Once you locate all the files, you need to update the html file for every page of the website that you want to track. When you open up each html file, you should see tags that say <head> and </head> near the top. Paste in the full tracking code snippet from your Google Analytics account in between these two tags, just above the closing </head> tag. Save the files when you’re done, and you’ll be tracking in no time.
Filter Out Your Own Traffic
Once you’ve verified that Google Analytics is working and collecting data, you’ll want to filter out your own IP address from the analytics. You don’t want to skew your data by counting your own visits and clicks.
To do this, navigate to Admin from the top navigation bar, and then click “Filters” under the View column.
Next click “New Filter” and then fill out the fields to create your filter. You should give it a name, and select filter type “Predefined.”
Then from the three dropdowns below, choose 1) “Exclude” 2) “traffic from the IP Addresses” 3) “that are equal to.” Finally, input your IP address into the field and then click save (you can Google search “what’s my IP address” if you aren’t sure how to find it).
You will probably want to repeat these steps to create a separate filter for each place where you access the internet (home, office, etc.).
4. Start Analyzing
Now that the hard part is over (it wasn’t that hard, was it?), the fun begins! Google Analytics is very powerful and highly customizable, but even without any further modifications, you’ll be able to start tracking a wealth of powerful, actionable data. Here are some of the cool things you should check out:
Audience Tab (who they are)
- Total Traffic: find out how many visitors you’re getting over time
- New vs. Returning: compare the number of new visitors vs. returning visitors
- Pageviews: find out how many different pages visitors are looking at in a given visit
- Bounce Rate: this is the likelihood that a visitor exits your site from the same page they land on, without clicking around or visiting other pages (an important figure for search engine optimization)

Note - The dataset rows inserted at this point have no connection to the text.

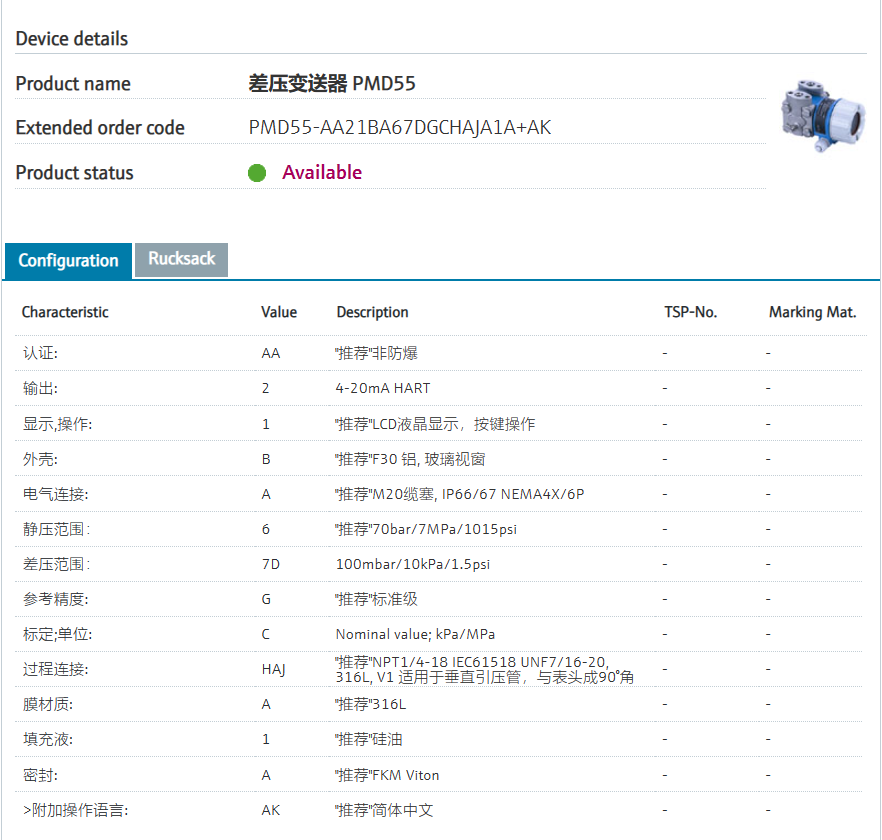Click the Description column header

pyautogui.click(x=372, y=312)
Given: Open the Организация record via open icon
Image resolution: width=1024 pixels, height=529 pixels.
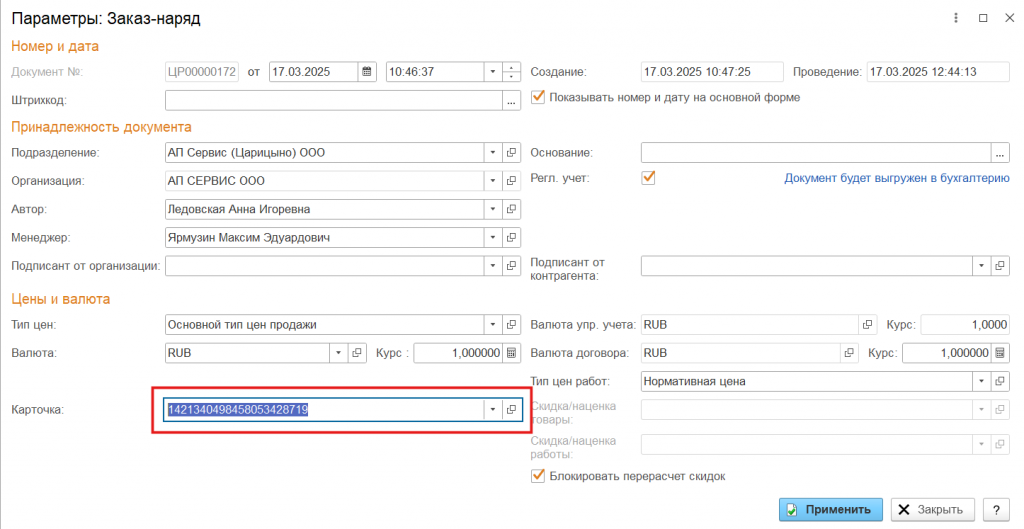Looking at the screenshot, I should tap(511, 181).
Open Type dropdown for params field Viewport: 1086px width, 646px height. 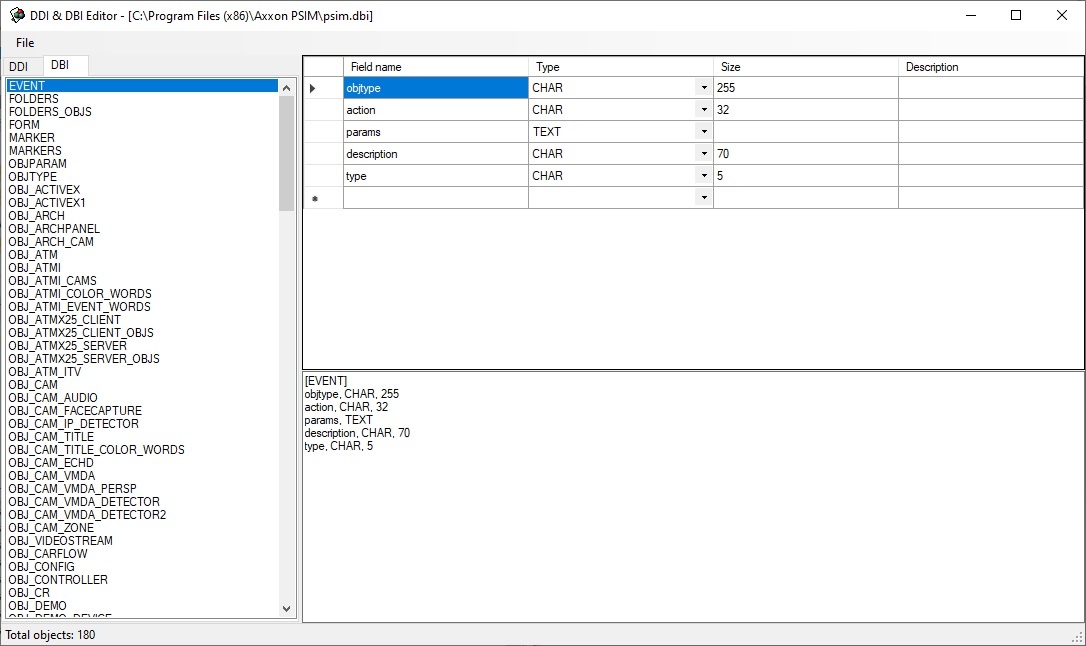click(x=704, y=132)
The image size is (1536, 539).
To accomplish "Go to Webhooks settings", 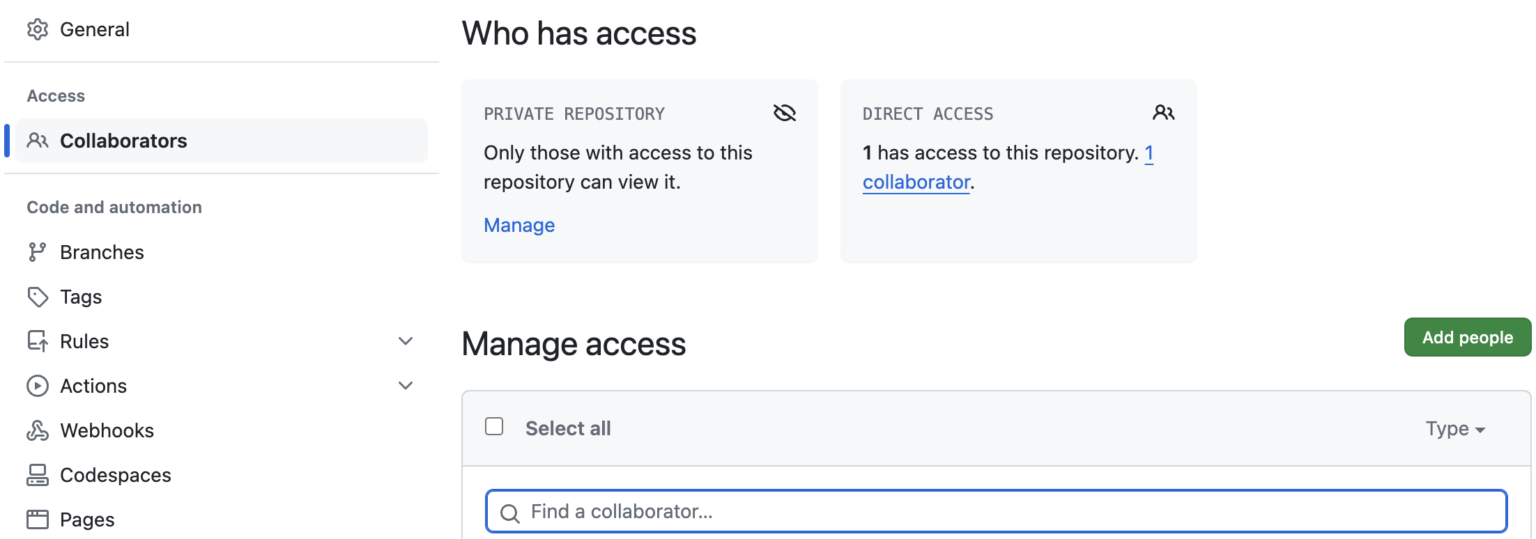I will (107, 431).
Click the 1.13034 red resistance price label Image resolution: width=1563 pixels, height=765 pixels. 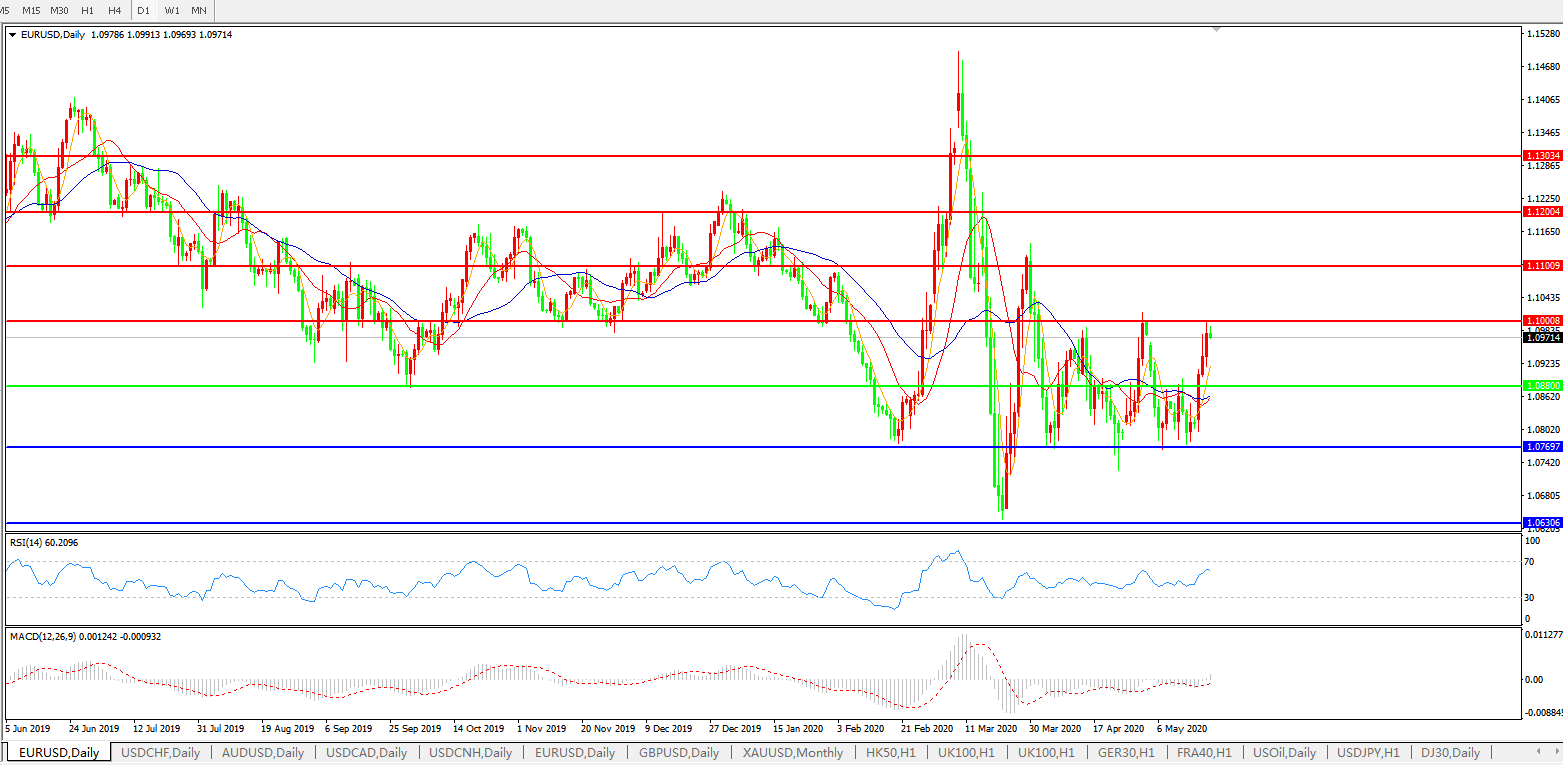coord(1541,156)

- Browser & Operating System: find out whether people are visiting from desktop or mobile, and what browser they are using to make sure your site is optimized for all screens and devices
Acquisition Tab (where they come from)
- Channels: find out which channels are sending the most traffic to your site (social media, direct visits, search engines, or referrals)
- Social: breaks down each major social network and how it’s driving traffic to your site
- Direct: shows which URLs to your site people are typing directly into the browser
- Search Engines: shows which search engines people are using, what pages they are finding most, and some keywords that are driving you traffic
- Referrals: shows what other websites are driving traffic to your website (if you didn’t know before, you now see why link building is really important)
Behavior Tab (what they do)
- Pages: shows which pages are most popular with your web visitors
- Time on Site: breaks down how long visitors are spending on each page
- User Flow: find out what other pages are they visiting after they land, and in what order
- Landing/Exit Pages: shows which pages do people usually land on first, and which pages do they exit from (hint: you don’t want them to be exiting straight from the landing page)
Once you understand this type of data, you can really start to optimize your web design to convert more visitors into paying clients. Be sure to check out our other post about modern web design tips for law firms too.
Although this guide barely scratches the surface when it comes to Google Analytics, we hope it will help you install Google Analytics and utilize it to optimize your law firm website to get more conversions!